Place de la République : là furent jouées des pièces de Dumas

En 1847, la place du château d’eau (actuelle place de la République) accueillait le Théâtre historique, construit pour jouer des pièces adaptées des romans de Dumas.



Si vous alliez relire Le Comte de Monte Cristo ou Les trois mousquetaires à l’ombre des platanes de la place de la République ? L’idée n’est pas si incongrue qu’il y paraît. D’abord c’est un bonheur de redécouvrir cette place si joliment rendue aux piétons. Ensuite, le fantôme d’Alexandre Dumas hante les lieux. 

 

Le lieu du Théâtre historique

C’est ici, au numéro 10 (l’immeuble qui abrite l’hôtel Crowne Plazza) qu’ont été mis en scène les romans historiques de Dumas. Ici, le grand écrivain fit en effet construire en 1847 le Théâtre historique (ancêtre lointain du  théâtre lyrique et du théâtre de la ville, place du Châtelet). La place de la République s’appelait alors la place du Château d’eau, une modeste place triangulaire, où ne débouchait alors ni le boulevard Magenta, ni l’avenue de la République (grandes voies percées sous le Second Empire).

 

Succès et revers de fortune

Mais revenons à Dumas. C’est, en fait, le théâtre qui l’a rendu célèbre. En 1828, sa pièce « Henri III et sa cour » connait un grand succès. Hélas, le théâtre va aussi bien vite ruiner le grand écrivain. Le public appréciera moins ses pièces suivantes. Et le « Théâtre historique » qu’il a fait construire place du Château d’eau pour mettre en scène les adaptations des ses romans va vite manquer de sous. Dumas, très endetté, est alors contraint de vendre le château qu’il s’était fait bâtir près de Paris et qui porte le nom d’un de ses héros, Monte Cristo. Et finalement ce sont les romans historiques, comme les Trois Mousquetaires, qui feront sa fortune. 

 

Un revanche sur la vie, à la manière de Monte-Cristo

Alexandre Dumas père, par le photographe NadarLa vie d’Alexandre Dumas est un roman. Elle débute par un drame : la mort de son père quatre ans après sa naissance, en 1802, à Villers-Cotterêts (Aisne). Une situation d’autant plus difficile qu’Alexandre Dumas est le fruit de mésalliances. Métis, il est le descendant d’une esclave noire et d’un marquis français émigré à Saint-Domingue. Surtout, il est, d’un côté, fils d’aristocrate par son père et, de l’autre, petit-fils d’aubergiste par sa mère. Elevé par ses grands parents maternels – les aubergistes -, il a pour seule instruction, celle qu’il s’est donné par ses lectures. Après des débuts difficiles – il est coursier chez un notaire – le jeune Alexandre a une revanche à prendre sur la vie. Lorsqu’en 1822, il monte à Paris et trouve à s’employer chez le duc d’Orléans, il s’introduit dans les salons littéraires où il découvre les nouvelles idées du romantisme. Il les applique dès 1829 au théâtre. Avec le triomphe à la Comédie Française de sa pièce “Henri III et sa cour”, il fait vite parti, des auteurs qui défrayent la chronique, aux côtés de son ami, Victor Hugo. 

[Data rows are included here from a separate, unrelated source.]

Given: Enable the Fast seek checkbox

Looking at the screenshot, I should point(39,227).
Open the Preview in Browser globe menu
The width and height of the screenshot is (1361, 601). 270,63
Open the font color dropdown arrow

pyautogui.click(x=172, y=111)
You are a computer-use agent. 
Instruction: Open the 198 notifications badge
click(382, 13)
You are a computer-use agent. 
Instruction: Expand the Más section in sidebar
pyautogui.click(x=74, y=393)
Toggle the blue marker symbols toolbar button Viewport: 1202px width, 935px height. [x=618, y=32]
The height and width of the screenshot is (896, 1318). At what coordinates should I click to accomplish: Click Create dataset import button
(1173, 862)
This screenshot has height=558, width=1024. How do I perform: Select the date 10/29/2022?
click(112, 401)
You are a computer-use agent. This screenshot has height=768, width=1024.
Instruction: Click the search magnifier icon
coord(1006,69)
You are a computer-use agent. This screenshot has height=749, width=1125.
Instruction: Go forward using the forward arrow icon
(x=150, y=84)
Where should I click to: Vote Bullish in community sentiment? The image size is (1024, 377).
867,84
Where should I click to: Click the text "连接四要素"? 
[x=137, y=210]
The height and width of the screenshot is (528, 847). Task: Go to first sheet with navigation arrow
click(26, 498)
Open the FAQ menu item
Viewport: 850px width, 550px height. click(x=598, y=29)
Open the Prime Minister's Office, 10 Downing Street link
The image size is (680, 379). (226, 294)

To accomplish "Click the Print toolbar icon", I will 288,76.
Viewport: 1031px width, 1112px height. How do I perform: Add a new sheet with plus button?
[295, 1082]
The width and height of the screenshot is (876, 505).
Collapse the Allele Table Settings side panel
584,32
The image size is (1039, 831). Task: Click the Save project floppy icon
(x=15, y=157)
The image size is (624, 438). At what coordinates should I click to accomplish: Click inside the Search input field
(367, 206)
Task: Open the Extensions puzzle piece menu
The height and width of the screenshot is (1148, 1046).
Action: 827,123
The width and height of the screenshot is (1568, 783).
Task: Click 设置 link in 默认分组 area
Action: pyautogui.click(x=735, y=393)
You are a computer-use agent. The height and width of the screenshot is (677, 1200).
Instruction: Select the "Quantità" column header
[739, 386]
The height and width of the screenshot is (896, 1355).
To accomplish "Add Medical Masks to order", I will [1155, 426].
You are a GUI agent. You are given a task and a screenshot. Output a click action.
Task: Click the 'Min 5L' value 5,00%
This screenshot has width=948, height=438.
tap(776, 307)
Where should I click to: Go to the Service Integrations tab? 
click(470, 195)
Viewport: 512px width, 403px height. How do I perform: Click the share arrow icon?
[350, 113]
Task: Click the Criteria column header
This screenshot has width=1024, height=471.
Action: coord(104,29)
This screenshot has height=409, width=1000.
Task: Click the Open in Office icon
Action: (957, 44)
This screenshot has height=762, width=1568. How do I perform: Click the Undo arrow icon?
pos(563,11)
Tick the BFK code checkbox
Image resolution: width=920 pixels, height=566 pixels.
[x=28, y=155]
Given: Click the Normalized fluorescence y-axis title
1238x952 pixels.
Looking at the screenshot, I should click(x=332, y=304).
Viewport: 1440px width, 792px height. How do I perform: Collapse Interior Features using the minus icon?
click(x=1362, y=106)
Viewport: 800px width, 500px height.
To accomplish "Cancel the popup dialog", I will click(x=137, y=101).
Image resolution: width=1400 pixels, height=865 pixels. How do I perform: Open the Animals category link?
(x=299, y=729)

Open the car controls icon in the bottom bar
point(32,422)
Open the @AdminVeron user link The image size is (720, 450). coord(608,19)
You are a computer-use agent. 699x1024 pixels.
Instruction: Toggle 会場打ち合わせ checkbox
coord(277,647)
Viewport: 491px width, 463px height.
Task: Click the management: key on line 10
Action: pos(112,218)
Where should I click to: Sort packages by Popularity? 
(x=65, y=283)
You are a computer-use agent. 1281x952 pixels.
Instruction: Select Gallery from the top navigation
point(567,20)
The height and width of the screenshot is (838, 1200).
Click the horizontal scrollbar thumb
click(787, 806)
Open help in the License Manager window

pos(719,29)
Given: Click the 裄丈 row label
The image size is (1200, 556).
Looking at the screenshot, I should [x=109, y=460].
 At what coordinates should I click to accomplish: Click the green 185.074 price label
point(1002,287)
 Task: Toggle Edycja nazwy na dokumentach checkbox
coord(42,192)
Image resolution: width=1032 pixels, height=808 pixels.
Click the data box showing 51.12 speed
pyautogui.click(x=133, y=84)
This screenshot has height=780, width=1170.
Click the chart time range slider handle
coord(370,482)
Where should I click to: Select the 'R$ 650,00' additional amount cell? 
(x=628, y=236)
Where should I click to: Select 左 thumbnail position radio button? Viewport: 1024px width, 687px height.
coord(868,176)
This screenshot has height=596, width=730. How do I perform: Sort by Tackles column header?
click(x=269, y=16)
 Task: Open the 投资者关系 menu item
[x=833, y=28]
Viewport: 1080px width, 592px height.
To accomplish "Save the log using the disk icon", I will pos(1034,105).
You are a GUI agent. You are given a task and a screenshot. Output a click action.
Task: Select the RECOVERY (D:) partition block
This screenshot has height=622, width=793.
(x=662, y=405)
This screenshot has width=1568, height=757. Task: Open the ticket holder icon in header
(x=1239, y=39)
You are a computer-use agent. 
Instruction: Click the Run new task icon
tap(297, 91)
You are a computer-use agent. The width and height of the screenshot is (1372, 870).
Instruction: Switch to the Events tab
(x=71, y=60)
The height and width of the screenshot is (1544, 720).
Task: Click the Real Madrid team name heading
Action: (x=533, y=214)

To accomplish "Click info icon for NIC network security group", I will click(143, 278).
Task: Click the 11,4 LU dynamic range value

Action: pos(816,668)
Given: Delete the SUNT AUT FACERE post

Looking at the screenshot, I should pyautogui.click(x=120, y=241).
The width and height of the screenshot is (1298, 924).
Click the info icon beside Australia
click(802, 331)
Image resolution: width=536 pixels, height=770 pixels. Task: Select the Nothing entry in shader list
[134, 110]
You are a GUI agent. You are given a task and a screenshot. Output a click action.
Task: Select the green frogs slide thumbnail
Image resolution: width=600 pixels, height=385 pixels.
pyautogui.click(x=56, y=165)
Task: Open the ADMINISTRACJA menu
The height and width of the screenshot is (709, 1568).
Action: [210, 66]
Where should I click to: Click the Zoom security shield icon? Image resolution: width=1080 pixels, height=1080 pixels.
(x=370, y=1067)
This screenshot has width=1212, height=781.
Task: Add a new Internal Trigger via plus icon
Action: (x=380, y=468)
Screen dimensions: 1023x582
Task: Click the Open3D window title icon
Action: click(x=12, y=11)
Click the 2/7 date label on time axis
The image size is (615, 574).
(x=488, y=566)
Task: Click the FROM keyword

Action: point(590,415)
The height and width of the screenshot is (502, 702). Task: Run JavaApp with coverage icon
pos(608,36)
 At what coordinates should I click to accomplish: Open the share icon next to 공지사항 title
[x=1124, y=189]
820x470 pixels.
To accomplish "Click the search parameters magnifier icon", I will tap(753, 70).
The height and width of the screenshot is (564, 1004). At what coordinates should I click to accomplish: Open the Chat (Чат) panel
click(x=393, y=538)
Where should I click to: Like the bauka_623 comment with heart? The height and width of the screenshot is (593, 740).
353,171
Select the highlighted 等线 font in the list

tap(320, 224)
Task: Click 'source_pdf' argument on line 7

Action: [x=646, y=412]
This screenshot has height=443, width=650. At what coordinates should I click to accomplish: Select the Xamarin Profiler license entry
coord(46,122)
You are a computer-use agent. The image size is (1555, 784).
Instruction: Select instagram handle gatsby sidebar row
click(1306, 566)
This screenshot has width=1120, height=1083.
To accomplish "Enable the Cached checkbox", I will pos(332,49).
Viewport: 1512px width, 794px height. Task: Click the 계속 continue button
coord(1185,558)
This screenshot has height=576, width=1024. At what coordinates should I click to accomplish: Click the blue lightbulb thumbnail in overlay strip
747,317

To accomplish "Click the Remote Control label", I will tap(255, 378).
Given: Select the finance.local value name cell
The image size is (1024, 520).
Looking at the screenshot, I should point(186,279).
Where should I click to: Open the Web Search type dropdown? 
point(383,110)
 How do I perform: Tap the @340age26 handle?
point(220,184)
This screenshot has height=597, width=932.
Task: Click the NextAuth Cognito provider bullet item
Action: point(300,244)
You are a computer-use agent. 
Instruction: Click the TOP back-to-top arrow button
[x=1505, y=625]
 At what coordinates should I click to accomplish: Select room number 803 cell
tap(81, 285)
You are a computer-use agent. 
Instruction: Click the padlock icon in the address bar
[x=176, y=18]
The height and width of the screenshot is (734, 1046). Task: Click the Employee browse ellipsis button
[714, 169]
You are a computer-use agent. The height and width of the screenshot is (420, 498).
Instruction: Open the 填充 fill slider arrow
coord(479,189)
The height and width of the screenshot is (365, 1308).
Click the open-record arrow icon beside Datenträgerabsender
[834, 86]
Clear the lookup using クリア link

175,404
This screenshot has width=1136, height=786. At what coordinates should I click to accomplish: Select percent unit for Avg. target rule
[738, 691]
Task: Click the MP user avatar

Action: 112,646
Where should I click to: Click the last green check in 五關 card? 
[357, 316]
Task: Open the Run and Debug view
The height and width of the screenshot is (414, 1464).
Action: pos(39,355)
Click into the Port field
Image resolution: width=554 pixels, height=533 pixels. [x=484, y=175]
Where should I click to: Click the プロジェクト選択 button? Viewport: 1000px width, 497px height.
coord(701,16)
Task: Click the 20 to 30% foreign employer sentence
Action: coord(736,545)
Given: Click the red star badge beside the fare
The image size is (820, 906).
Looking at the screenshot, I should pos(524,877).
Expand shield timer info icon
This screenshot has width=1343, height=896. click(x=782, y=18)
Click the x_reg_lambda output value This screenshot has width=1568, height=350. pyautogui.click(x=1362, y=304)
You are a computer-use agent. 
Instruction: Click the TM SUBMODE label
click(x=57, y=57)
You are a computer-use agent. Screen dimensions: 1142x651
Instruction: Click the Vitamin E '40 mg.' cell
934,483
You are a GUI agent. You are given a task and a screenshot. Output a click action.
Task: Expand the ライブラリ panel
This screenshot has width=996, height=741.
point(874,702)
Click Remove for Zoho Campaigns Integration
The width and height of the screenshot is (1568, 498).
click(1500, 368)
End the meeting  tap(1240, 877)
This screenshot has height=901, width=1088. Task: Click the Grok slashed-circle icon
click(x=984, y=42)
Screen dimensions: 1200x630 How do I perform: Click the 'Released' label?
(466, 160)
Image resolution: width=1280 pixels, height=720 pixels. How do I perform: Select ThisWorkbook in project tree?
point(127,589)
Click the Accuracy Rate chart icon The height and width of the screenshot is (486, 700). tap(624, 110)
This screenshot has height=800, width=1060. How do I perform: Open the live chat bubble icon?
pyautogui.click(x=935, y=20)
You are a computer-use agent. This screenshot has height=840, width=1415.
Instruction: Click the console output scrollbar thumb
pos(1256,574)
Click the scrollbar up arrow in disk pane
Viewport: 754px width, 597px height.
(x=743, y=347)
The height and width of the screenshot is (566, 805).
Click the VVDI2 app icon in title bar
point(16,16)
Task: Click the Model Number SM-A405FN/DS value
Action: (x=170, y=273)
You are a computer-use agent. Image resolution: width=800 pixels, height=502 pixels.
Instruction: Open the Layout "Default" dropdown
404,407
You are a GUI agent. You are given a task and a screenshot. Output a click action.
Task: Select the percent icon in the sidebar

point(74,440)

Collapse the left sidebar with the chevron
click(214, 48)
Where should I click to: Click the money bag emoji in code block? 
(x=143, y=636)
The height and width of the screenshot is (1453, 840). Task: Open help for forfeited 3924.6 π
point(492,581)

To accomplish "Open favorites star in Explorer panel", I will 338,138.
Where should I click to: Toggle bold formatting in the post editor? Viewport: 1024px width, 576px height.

Mais c’est au roman que Dumas doit sa gloire. Grâce à la mode des romans feuilletons dans les journaux, il publie Les Trois Mousquetaires (1844), Vingt Ans après (1845), Le Comte de Monte-Cristo (1845), La Reine Margot, (1847), Le Vicomte de Bragelonne (1848)... Succès populaire garanti !

 

Des amours tumultueuses

Mais le portrait de ce héros de roman serait incomplet, sans évoquer les amours tumultueuses - quatre enfants de quatre femmes différentes, dont l’écrivain Alexandre Dumas -, les voyages dans toute l’Europe et l’engagement politique : celui-ci le conduira jusqu’à Naples dans le sillage de Giuseppe Garibaldi, héros de l’indépendance italienne.